PROBLEM 1:
From the passage on cryptocurrency and traditional finance, return word for word the part that opens with the words containing "Money and its" and closes with "what money is.".
PROBLEM 2:
According to the passage on cryptocurrency and traditional finance, what kind of transactions is bitcoin based on?

TEXT TO READ:

########

Over a decade ago, the first cryptocurrency to permit secure transactions (bitcoin) changed the fintech world. It is based on cheap peer-to-peer transactions and is designed to be completely decentralized. 

This digital evolution was set up to eliminate the centralized model of managing finances that monopolized the industry. However, a virtual currency based on blockchain technology has remained in the speculative emerging finance growth category over the years. That means we are still heavily reliant on the traditional financial systems that cryptocurrency seeks to undermine.

The traditional financial industry has evolved from handing gold, silver, and paper currencies to trying out digital transfers from credit and debit cards. Yet, in all this time, one thing has remained constant, its rigid centralization system for handling money. This need for intermediaries is costing us a good penny and has also proven to be a lengthy process.

We need to keep an eye on emerging technologies, like blockchain, to discover more effective ways to manage our finances. Technology continues to evolve and develop new management systems to fix the previous system’s weaknesses. Therefore, it’s imperative to look into the discoveries and not wait a decade before we make a move.

In that rationale, it is only wise to compare traditional financial systems and the cryptosystem.

Every financial system comes with its complexities, benefits, and downfalls. Therefore, we need to evaluate the differences between the two and whether they can coexist or oust each other. This article will look at various features in both systems and compare their functionalities.

Features of Traditional Financial Systems

Money and its consequential trade are central to every traditional financial system. The primary goal of an economic system is the exchange of goods and services through work. A financial method comprises financial institutions such as banks, tradable assets such as money, and financial services such as stock brokerage.

We can’t talk about traditional financial systems without considering what money is.

What is Money?

This medium of exchange stores value and is a unit of measure for value. However, this value only exists because people accept it to represent something and use it to trade.

########

SOURCE MATERIAL:
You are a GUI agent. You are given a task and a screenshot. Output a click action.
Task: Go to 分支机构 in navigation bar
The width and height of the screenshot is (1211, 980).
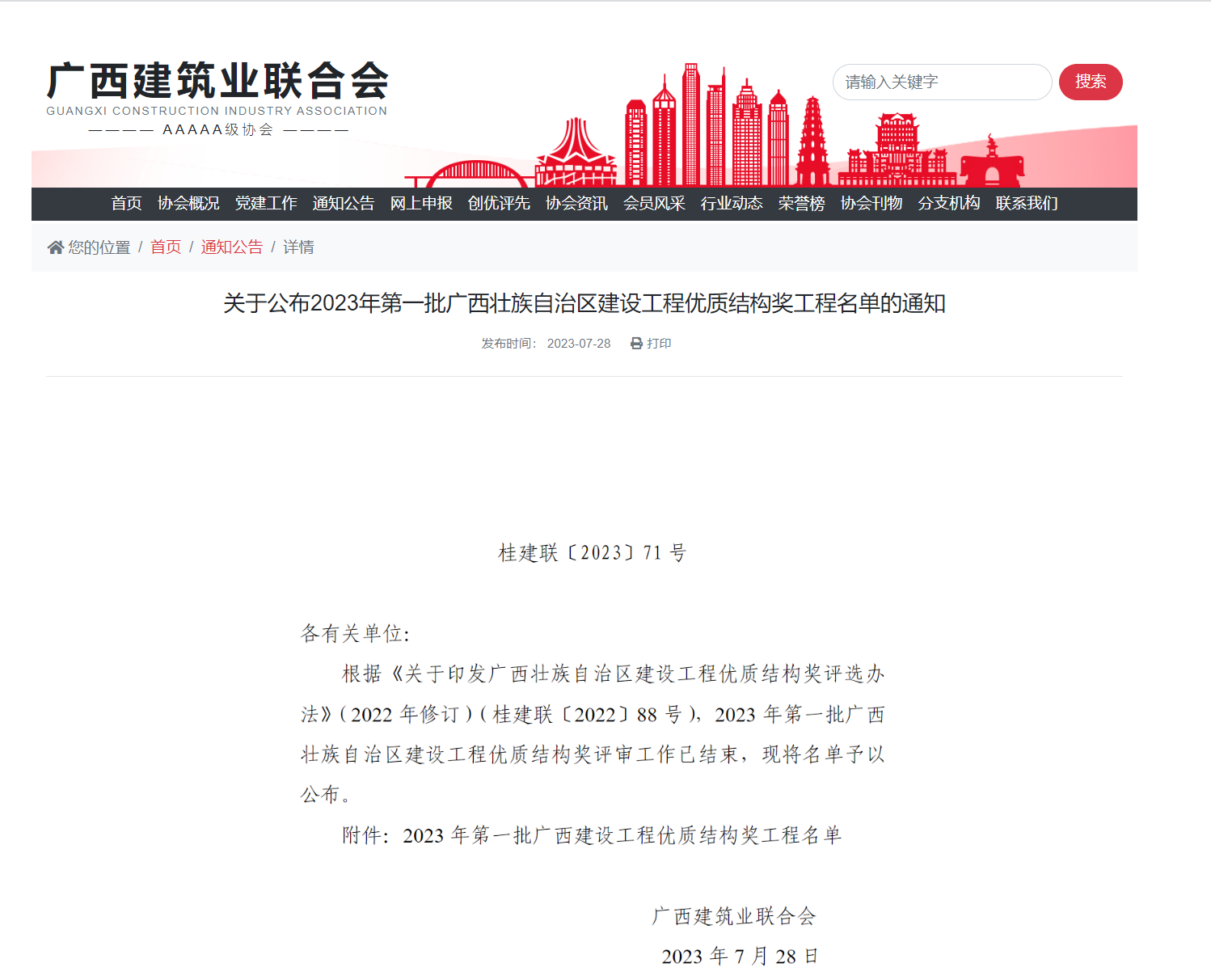click(949, 204)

########

TASK RESPONSE 1:
Money and its consequential trade are central to every traditional financial system. The primary goal of an economic system is the exchange of goods and services through work. A financial method comprises financial institutions such as banks, tradable assets such as money, and financial services such as stock brokerage.

We can’t talk about traditional financial systems without considering what money is.

TASK RESPONSE 2:
Cheap peer-to-peer transactions.